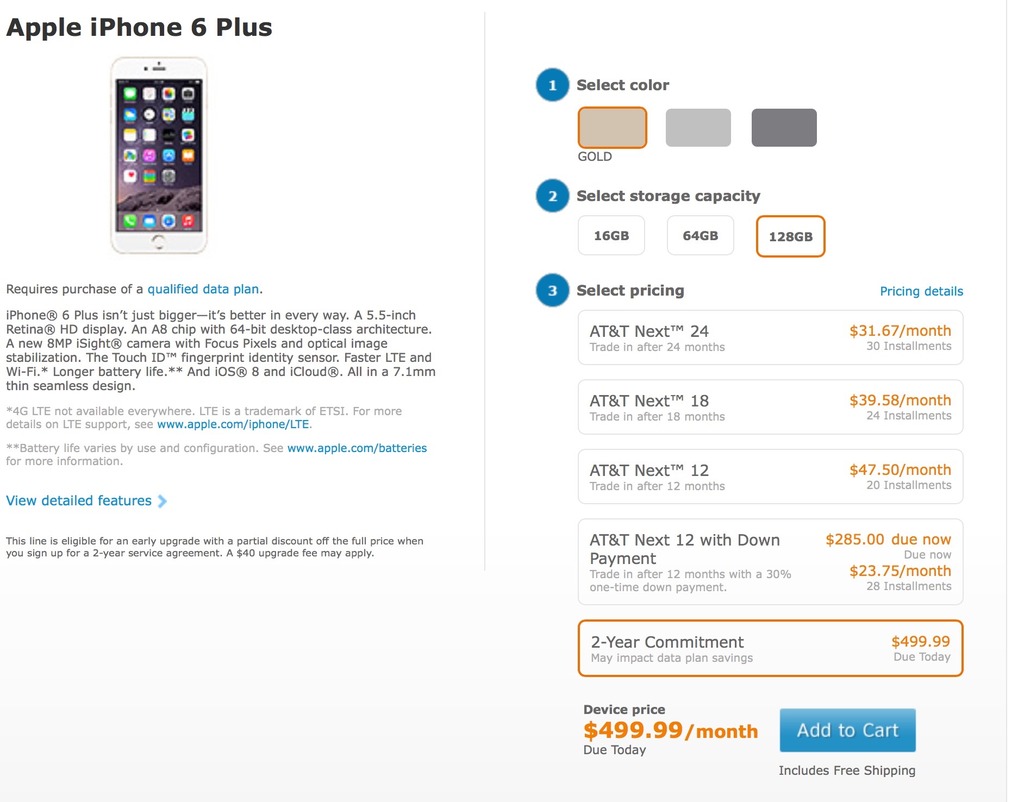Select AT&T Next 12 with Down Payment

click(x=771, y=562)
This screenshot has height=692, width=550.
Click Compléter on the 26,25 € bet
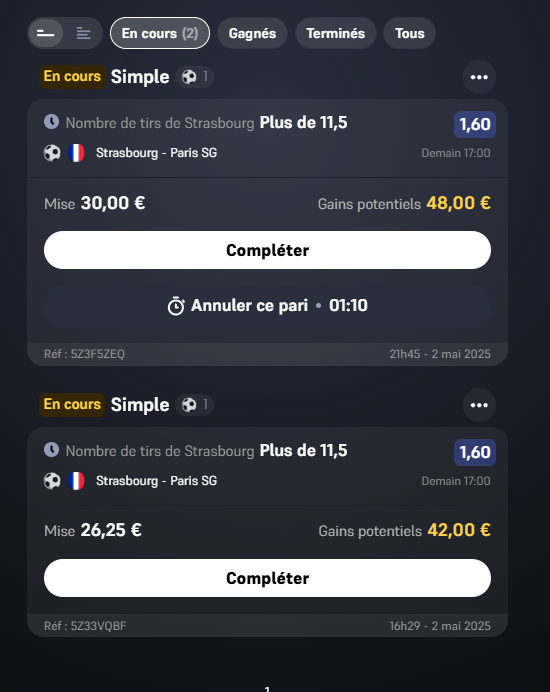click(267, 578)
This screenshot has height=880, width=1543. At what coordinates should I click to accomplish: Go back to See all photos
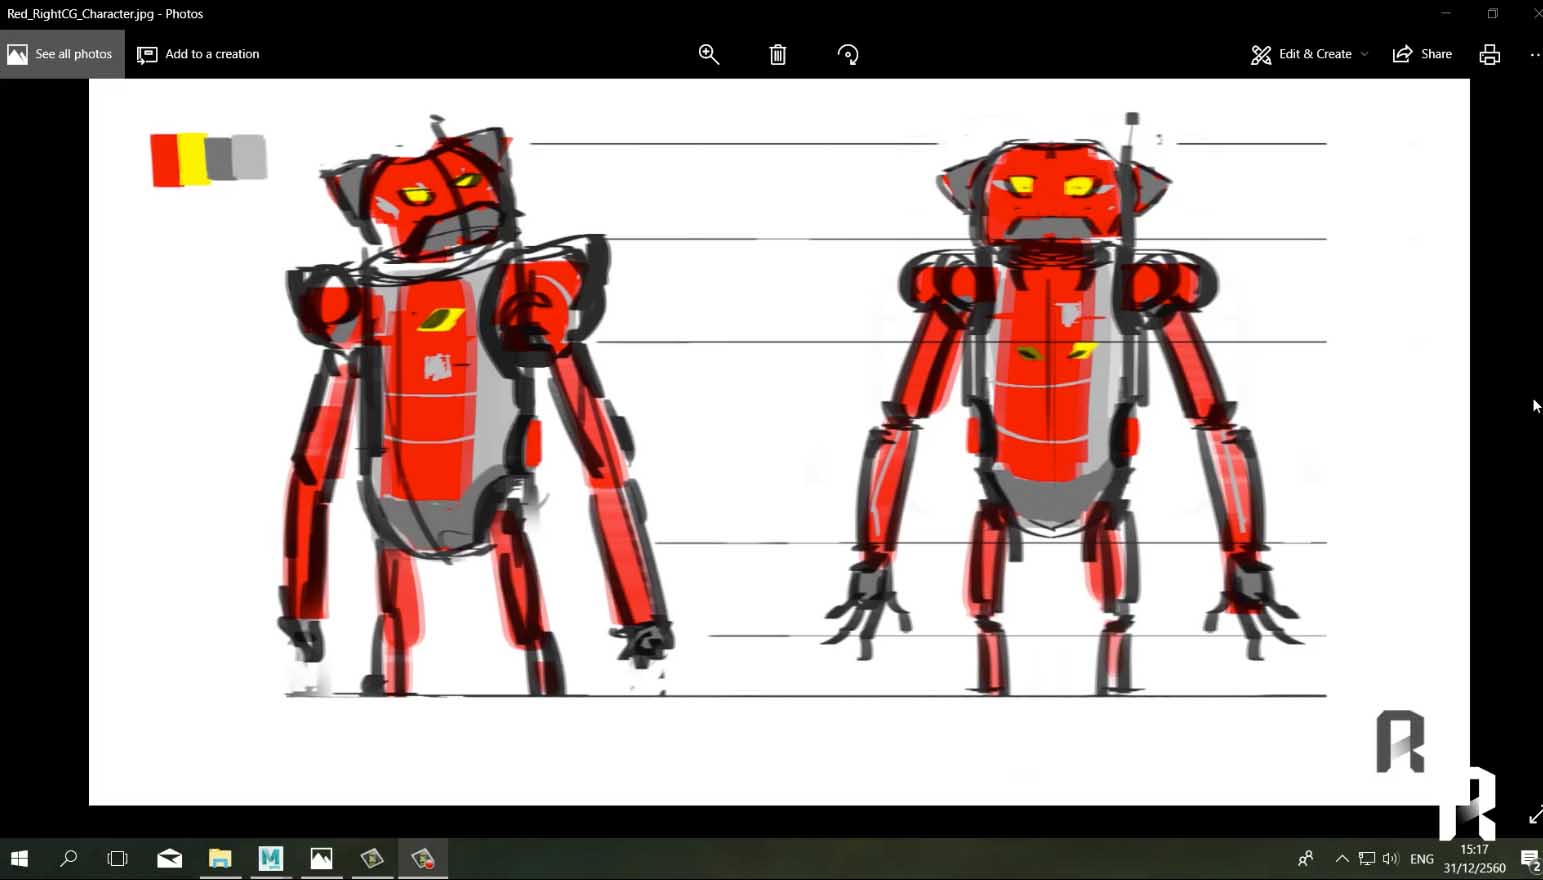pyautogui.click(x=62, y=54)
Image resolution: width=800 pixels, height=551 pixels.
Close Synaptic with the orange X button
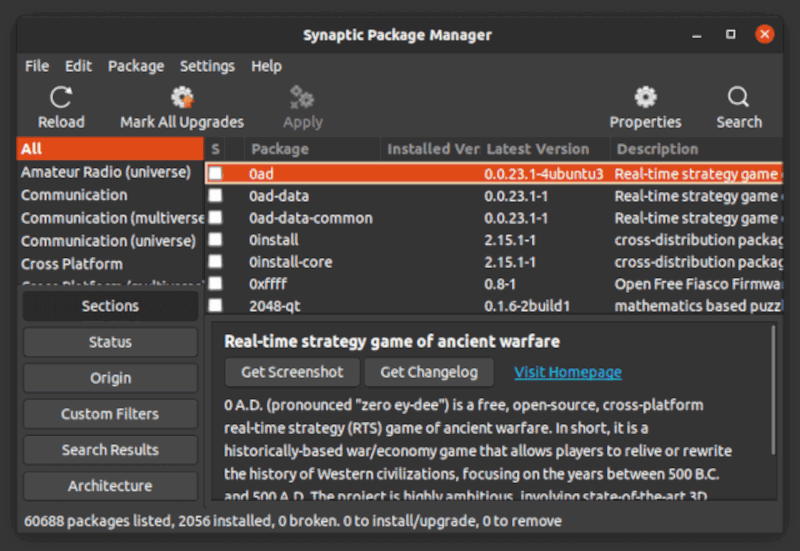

Task item:
The result should hold only the lines from the line with "Image resolution: width=800" through the final line of the records above, copied exactly, with pictures left out.

Written answer:
Image resolution: width=800 pixels, height=551 pixels.
Close Synaptic with the orange X button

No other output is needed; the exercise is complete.